Meine Begegnung mit dem Karthauser Bahnhof ist die mit einem modrig riechenden unterirdischen, mit unschönem Graffiti bemalten Gang. Stünde unser Anschlusszug nicht am Bahnsteig, würde ich daran zweifeln, mich auf einem betriebsfähigen Bahnhof zu befinden. Ein Zeitungsartikel des Trierischen Volksfreund vom November dieses Jahres ist mir noch in vager Erinnerung. Von dem „immer mehr verkommenden Bahnhof Karthaus“ war dort die Rede. Genau das war auch eines der Anliegen, die Klimmt und Ried in ihrer Buchvorstellung aufgriffen. Viele Bahnhöfe – immerhin Gebäude, die eine zentrale Funktion des Gemeinde- oder Stadtlebens wahrnehmen – seien durch Vandalismus und Vernachlässigung völlig heruntergekommen. Die Autoren forderten die Einbindung der Bahnhöfe in ein intermodales System, bei dem dann auch besonders das Fahrrad gefragt sei. Ich erinnere mich, dass der Artikel über den Karthauser Bahnhof stolz über eine Erweiterung der Autoparkplätze berichtete …. Im Saarland ist dieses Problem besonders ausgeprägt: Nur 28 der 75 Bahnhöfe haben Abstellanlagen für Fahrräder.

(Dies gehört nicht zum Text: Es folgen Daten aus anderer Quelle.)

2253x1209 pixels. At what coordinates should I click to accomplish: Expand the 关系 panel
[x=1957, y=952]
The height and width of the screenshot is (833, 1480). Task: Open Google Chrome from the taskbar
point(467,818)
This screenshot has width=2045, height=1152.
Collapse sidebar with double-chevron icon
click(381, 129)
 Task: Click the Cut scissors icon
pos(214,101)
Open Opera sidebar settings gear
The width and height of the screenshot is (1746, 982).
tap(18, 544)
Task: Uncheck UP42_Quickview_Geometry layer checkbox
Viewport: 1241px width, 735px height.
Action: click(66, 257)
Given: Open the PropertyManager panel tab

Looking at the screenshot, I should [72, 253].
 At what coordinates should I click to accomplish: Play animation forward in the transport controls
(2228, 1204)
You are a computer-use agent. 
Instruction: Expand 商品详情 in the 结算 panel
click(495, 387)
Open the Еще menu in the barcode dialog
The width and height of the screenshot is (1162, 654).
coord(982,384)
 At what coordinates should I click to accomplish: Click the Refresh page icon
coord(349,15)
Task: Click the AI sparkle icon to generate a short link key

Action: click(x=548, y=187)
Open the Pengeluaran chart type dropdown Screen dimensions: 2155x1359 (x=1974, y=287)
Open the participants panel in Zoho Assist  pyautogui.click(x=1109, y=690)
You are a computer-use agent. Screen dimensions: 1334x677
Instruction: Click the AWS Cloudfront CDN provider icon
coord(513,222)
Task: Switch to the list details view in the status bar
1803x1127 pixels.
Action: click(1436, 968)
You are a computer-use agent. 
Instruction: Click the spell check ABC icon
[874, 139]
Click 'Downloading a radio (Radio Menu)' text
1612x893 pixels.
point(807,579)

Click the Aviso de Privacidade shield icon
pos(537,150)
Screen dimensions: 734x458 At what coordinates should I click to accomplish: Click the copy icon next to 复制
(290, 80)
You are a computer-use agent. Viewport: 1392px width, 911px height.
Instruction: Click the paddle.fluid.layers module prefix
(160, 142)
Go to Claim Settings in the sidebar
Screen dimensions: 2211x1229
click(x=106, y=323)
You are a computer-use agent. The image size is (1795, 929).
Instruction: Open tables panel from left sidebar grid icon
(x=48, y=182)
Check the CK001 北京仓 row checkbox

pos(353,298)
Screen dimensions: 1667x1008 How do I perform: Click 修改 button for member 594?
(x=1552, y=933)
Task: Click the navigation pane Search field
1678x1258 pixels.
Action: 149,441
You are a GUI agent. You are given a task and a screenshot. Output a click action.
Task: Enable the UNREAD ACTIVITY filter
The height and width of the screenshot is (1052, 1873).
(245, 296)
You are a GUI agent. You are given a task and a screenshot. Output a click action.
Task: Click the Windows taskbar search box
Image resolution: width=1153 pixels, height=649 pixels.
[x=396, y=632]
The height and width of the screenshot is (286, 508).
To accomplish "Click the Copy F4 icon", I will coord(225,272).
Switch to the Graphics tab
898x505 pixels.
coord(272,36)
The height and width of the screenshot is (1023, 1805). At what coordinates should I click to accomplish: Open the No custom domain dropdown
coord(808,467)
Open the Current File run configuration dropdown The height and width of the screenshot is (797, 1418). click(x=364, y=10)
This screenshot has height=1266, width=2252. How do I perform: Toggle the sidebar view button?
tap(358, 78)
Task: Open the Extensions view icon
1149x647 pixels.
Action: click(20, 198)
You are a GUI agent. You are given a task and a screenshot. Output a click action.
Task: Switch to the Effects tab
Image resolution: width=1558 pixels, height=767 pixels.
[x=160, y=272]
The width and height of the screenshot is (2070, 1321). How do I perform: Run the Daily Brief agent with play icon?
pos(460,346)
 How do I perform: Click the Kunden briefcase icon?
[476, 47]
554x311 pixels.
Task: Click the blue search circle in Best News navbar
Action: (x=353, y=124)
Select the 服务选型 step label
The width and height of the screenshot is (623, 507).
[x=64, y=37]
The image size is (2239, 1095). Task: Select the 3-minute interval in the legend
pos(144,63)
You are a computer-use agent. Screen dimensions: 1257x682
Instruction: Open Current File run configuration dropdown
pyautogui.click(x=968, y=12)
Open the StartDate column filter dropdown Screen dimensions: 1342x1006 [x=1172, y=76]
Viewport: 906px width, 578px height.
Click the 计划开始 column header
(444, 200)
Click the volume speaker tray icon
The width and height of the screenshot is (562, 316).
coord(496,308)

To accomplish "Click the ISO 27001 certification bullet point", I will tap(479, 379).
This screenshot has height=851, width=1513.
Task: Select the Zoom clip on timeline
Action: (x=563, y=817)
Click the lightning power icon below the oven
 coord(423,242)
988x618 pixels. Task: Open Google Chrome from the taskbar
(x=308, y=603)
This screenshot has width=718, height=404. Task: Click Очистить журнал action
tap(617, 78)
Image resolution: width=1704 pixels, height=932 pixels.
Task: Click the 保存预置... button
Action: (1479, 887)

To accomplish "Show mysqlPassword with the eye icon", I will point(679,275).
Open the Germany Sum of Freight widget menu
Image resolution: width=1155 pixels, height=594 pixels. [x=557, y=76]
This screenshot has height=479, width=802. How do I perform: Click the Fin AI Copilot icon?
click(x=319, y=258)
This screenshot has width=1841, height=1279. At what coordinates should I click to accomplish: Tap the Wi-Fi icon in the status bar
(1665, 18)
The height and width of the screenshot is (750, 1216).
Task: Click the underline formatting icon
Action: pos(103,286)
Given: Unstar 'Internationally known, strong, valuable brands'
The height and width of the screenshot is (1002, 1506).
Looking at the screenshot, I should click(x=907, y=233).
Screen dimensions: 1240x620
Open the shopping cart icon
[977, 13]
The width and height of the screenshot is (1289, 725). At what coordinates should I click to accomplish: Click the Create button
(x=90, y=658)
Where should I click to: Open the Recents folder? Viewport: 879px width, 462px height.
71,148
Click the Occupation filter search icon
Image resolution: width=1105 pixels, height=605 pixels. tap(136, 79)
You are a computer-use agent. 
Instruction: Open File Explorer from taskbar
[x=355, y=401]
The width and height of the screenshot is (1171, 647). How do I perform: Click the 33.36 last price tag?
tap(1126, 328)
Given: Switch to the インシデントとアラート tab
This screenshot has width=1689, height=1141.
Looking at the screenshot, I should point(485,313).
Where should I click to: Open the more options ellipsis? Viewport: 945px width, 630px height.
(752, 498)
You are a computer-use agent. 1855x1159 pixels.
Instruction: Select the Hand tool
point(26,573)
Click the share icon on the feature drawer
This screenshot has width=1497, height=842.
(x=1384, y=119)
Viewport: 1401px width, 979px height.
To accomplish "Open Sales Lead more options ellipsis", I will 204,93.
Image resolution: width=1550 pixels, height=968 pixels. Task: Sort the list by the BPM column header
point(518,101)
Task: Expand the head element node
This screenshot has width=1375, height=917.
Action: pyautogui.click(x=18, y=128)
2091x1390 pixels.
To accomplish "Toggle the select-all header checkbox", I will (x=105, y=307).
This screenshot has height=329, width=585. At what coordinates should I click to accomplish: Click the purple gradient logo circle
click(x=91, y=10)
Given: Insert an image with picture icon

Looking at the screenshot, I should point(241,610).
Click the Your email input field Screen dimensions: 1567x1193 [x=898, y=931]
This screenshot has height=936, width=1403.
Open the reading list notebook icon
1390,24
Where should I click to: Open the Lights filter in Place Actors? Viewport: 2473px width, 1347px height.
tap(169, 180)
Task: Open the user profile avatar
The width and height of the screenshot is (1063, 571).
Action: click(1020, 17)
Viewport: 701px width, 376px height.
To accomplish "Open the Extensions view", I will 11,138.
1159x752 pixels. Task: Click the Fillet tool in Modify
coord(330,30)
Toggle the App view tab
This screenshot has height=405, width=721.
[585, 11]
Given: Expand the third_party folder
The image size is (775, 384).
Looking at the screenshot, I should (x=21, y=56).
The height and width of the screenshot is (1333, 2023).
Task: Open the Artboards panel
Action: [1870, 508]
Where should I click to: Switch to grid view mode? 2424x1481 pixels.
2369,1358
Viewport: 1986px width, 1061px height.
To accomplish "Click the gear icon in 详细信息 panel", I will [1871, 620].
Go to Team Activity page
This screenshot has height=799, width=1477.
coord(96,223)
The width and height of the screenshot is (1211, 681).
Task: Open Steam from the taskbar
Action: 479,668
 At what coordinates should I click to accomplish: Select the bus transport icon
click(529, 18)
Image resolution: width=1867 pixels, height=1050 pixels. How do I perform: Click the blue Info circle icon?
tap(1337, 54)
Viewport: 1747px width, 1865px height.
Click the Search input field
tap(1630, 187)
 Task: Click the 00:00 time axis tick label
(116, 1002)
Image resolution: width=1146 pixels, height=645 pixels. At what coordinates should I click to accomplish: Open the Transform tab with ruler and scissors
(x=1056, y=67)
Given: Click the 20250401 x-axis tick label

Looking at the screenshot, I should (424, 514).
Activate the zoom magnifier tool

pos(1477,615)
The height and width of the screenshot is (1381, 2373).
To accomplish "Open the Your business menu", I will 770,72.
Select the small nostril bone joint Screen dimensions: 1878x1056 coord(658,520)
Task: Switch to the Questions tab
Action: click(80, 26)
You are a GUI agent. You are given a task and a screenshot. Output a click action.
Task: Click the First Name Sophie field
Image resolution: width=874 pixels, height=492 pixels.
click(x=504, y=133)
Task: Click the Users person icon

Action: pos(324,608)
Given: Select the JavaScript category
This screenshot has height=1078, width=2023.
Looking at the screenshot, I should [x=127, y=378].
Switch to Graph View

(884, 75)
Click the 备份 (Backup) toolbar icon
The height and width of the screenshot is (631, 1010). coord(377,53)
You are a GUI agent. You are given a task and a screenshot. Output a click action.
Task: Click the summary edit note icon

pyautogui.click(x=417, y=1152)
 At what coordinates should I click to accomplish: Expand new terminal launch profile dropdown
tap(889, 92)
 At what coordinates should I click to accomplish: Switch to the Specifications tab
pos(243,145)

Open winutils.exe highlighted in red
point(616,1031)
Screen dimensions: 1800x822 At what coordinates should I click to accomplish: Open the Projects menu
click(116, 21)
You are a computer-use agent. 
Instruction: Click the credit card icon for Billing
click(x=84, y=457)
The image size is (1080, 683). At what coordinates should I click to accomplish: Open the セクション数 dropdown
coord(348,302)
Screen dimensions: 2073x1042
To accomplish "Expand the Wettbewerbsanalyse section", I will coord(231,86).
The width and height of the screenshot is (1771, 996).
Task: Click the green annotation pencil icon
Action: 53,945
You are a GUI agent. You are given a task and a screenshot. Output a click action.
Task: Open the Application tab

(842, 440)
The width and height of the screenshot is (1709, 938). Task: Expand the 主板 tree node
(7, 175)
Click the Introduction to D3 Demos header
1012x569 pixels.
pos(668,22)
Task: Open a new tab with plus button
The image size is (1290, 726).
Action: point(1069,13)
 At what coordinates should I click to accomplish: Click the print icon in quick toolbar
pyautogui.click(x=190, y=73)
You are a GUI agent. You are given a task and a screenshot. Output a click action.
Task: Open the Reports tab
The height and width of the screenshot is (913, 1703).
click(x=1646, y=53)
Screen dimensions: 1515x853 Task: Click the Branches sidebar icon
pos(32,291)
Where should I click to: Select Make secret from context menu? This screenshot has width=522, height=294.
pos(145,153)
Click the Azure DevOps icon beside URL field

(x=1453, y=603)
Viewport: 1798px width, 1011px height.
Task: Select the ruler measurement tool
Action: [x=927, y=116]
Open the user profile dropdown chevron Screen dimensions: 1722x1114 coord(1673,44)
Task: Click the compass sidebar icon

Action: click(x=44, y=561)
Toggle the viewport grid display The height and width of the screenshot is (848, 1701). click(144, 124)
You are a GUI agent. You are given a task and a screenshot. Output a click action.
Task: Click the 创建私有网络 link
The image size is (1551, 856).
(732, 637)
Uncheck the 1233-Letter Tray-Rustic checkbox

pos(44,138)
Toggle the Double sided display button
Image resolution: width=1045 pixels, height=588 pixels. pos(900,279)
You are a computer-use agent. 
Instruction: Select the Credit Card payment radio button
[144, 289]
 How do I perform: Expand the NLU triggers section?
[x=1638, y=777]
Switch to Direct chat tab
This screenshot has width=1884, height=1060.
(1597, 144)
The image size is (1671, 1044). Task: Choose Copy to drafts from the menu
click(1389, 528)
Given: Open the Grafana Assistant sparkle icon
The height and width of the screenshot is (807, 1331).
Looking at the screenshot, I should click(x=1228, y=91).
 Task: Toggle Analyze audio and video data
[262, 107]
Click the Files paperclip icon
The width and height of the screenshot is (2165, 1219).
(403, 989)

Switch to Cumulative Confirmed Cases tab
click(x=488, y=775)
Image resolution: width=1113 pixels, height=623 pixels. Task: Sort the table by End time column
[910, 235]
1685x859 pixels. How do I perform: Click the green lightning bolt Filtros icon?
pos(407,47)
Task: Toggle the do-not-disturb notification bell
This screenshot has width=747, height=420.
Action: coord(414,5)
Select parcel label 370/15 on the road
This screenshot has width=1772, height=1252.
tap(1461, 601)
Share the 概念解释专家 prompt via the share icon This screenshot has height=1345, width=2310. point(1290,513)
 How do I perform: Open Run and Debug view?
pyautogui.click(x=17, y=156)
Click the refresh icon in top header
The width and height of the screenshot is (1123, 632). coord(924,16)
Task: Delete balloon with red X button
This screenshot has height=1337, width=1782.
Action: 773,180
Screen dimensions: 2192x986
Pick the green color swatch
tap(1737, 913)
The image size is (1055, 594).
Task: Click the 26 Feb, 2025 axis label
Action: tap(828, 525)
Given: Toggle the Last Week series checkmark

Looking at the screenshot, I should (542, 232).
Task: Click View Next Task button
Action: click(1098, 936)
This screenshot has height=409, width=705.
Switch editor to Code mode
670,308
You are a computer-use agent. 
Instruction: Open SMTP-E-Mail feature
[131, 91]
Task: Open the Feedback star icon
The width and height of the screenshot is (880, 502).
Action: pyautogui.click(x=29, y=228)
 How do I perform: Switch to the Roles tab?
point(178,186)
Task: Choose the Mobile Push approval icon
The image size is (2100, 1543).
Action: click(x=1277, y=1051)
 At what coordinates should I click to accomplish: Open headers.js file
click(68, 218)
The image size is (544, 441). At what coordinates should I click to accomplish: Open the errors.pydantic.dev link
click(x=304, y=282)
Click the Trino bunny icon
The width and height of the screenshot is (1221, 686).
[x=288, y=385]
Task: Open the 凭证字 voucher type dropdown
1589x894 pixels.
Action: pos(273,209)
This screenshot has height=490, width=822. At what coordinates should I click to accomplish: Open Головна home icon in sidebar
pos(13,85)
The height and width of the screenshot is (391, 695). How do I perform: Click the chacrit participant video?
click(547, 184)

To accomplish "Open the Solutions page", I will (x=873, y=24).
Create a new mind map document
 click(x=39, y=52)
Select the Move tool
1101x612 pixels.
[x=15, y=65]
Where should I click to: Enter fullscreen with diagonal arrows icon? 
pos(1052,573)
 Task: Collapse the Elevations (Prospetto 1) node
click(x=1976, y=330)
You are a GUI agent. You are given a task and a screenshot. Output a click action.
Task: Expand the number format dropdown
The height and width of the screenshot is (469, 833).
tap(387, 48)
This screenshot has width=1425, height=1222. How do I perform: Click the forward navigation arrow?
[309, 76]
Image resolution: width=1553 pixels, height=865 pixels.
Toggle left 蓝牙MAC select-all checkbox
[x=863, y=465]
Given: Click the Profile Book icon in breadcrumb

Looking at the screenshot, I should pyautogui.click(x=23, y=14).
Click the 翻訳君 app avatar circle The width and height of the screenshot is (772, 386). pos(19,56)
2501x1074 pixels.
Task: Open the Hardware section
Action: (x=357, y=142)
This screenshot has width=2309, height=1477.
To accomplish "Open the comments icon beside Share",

Überhaupt wirft das Umweltkonzept der Bahn so manche Frage auf. Da wäre zum Beispiel die Elektrifizierung der Strecke, oder besser gesagt, der wenigen Kilometer, die nicht elektrifiziert sind. Die Beispiele, die in dem Buch genannt werden, sind auch hier aufschlussreich. Zwischen Lebach und Saarbrücken beispielsweise wurde die sogenannte Wemmetsweiler Kurve über 300 Meter ohne Elektrifizierung gebaut. Da helfe es dann nichts, so Ried während der Vorstellung, dass das Saarland seit Sommer 2010 seinen Schienenverkehr ausschließlich mit Ökostrom versorgt, denn wegen dieser Lücke könnten leider auf der gesamten Strecke nur Dieselfahrzeuge eingesetzt werden. Dabei zeigen die Autoren in ihrer Studie auch, dass die geplanten finanziellen Investitionen in Autobahnen ausreichen würden, die Lücken der Elektrifizierung der Großregion zu schließen, was entschieden nachhaltiger wäre.
In einiger Entfernung sehe ich die Lichter des Luxemburger Bahnhofs auftauchen. Nach drei und einer halben Stunde Zugreise bin ich auf der anderen Seite der Grenze angekommen.
Reinhard Klimmt war Bundesminister für Verkehr, Bau- und Wohnungswesen und Ministerpräsident des Saarlandes. Bis 2009 zählte er zu den Beratern der Deutschen Bahn AG.
Werner Matthias Ried ist Geograph und arbeitet heute als internationaler Koordinator bei der DB Fernverkehr AG sowie als Lehrbeauftragter für nachhaltigen Tourismus und Wirtschaftsgeographie an der Hochschule für Technik und Wirtschaft in Saarbrücken. Er engagiert sich zudem ehrenamtlich in der Umweltbewegung, momentan im Landesvorstand des VCD Saarland e.V.
Gemeinsam haben die beiden das Buch „Auf die Schiene mit der Großregion“ verfasst, das kürzlich in der Schriftenreihe „Denkart Europa“ der ASKO Europa-Stiftung auf Deutsch und auf Französisch erschienen ist.